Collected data
────────────────
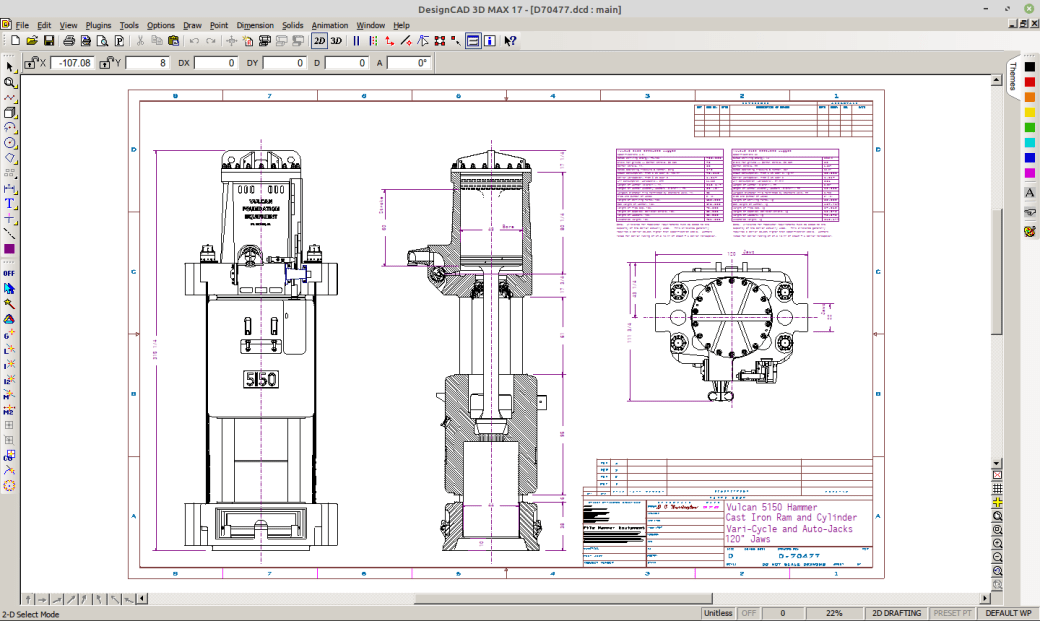Select the Text tool in left toolbar

10,203
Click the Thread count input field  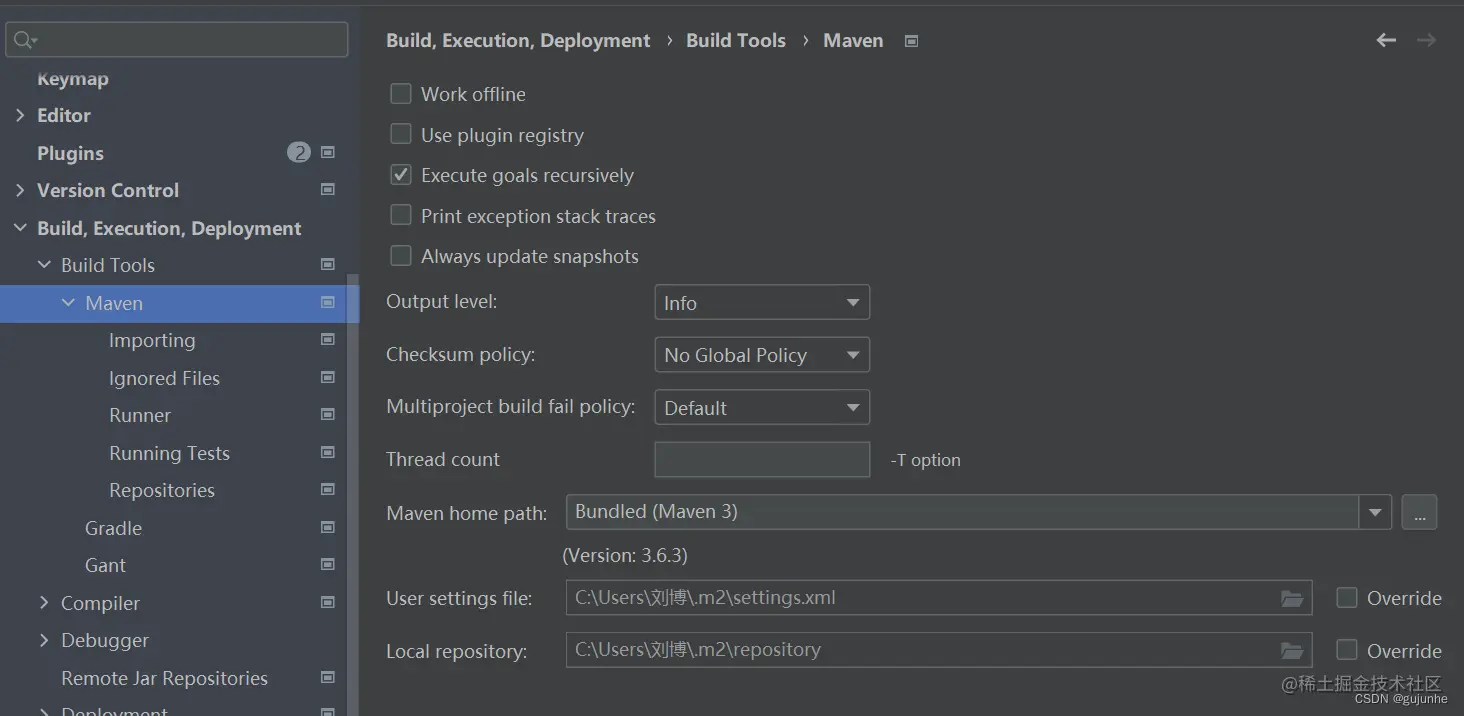coord(762,460)
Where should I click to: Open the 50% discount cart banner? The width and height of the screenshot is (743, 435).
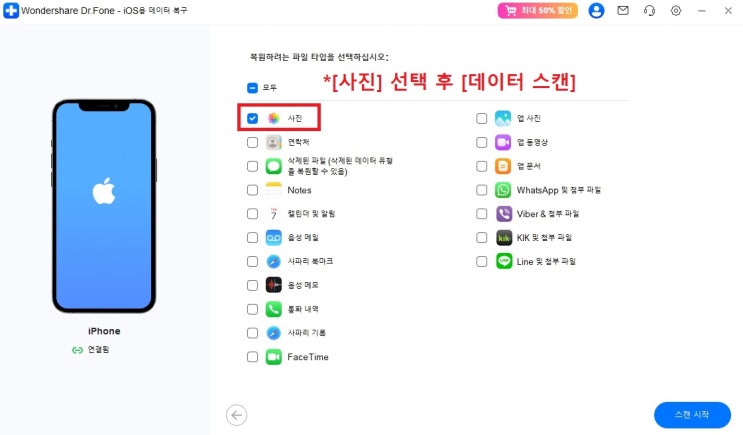537,10
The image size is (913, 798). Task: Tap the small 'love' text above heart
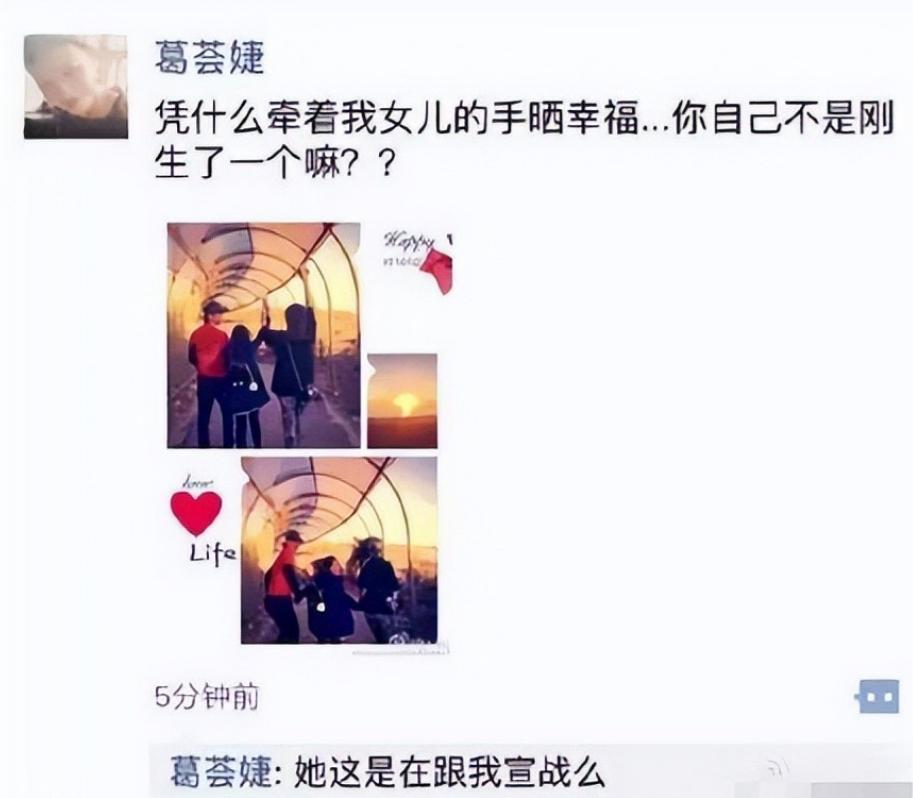199,482
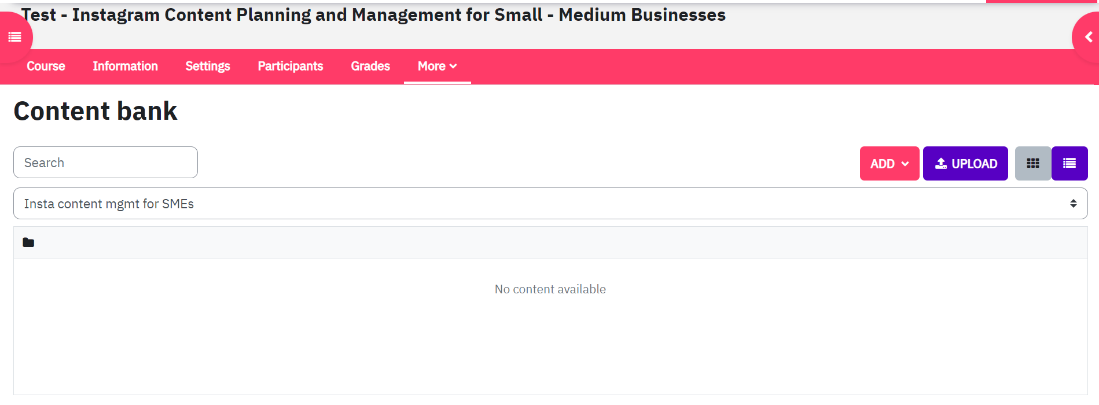The width and height of the screenshot is (1099, 405).
Task: Go to the Course tab
Action: pos(46,67)
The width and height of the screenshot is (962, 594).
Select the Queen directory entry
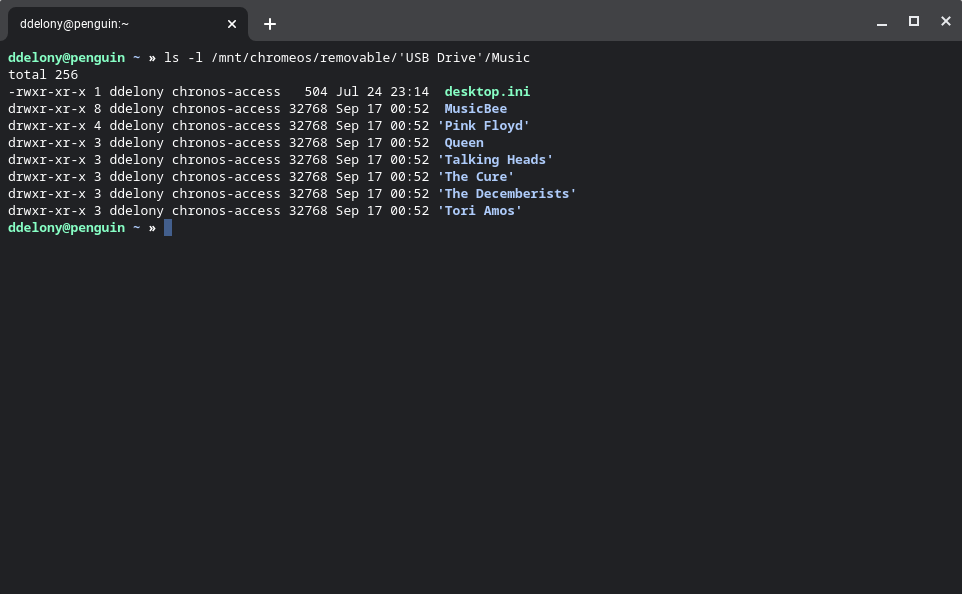(463, 142)
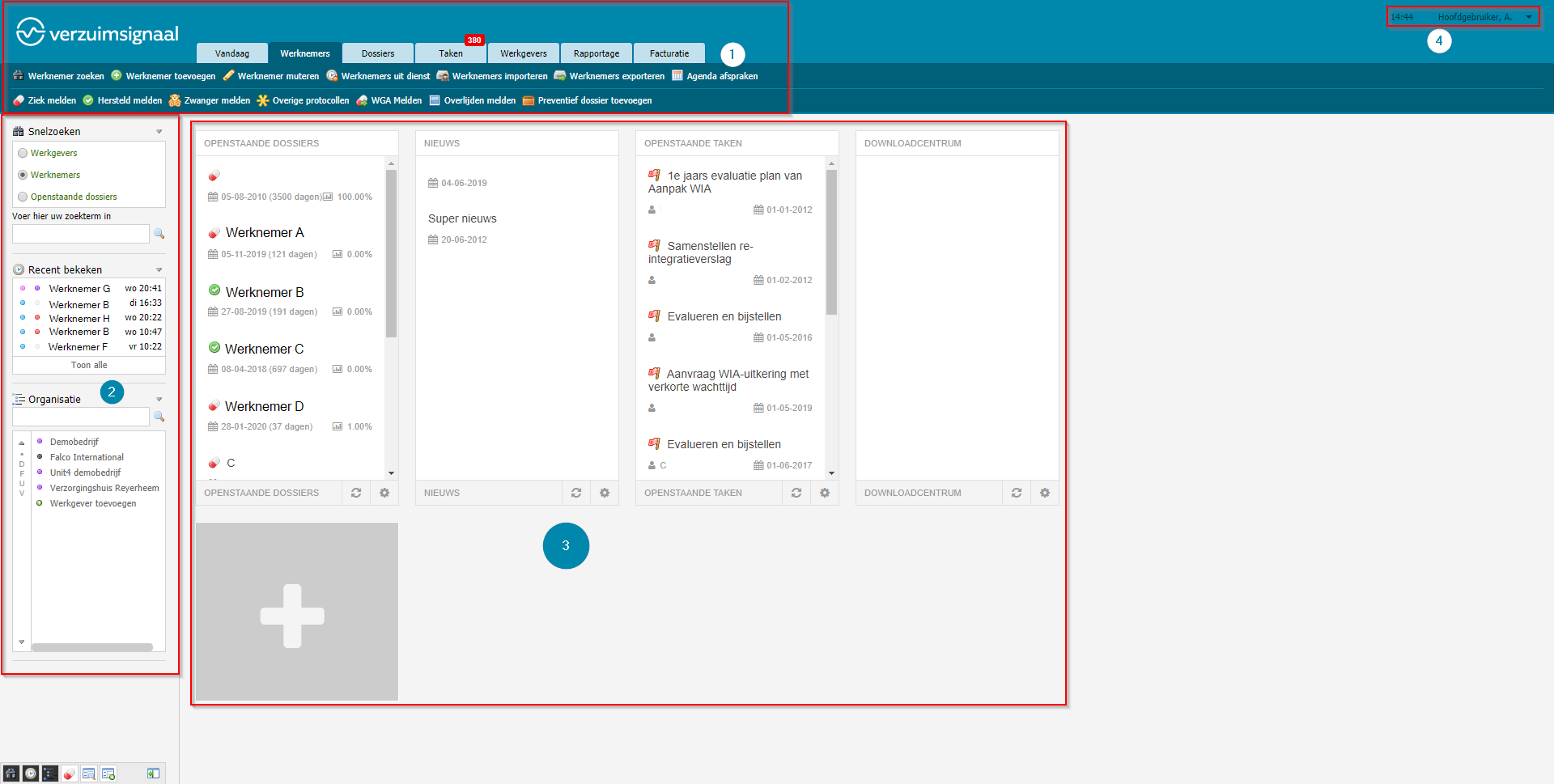
Task: Refresh the Downloadcentrum widget
Action: pos(1017,493)
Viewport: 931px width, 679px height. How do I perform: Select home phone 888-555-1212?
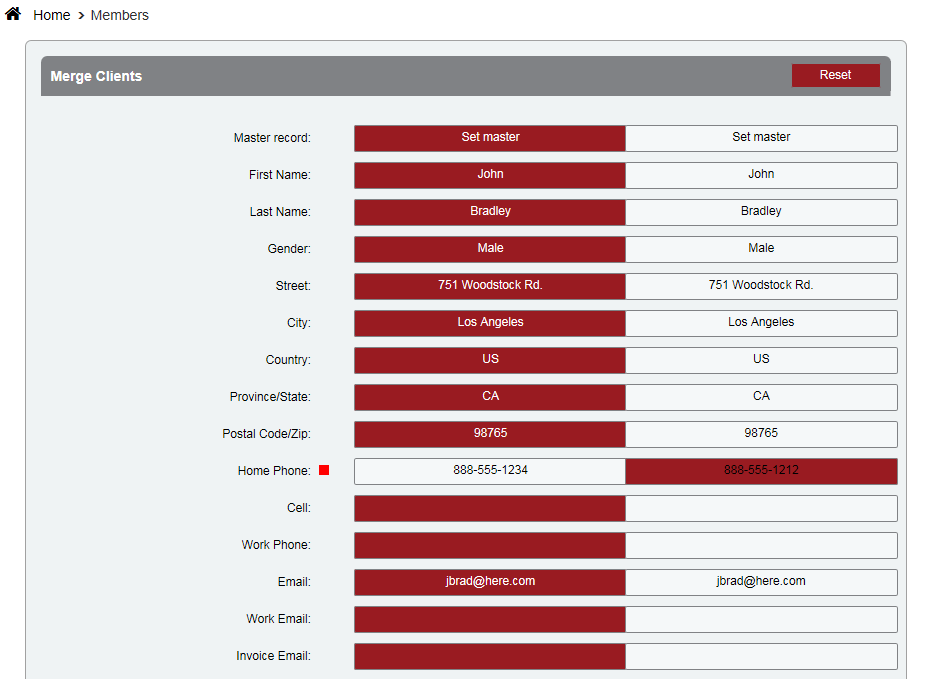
────────────────
* What is expected *
Return word for word the line bearing "Select the Queen directory entry" and every later line of the entries, but none of the pictures.

* Task output *
Select the Queen directory entry
(463, 142)
Task: Refresh the Downloadcentrum widget
Action: pos(1017,493)
Viewport: 931px width, 679px height. How do I perform: Select home phone 888-555-1212?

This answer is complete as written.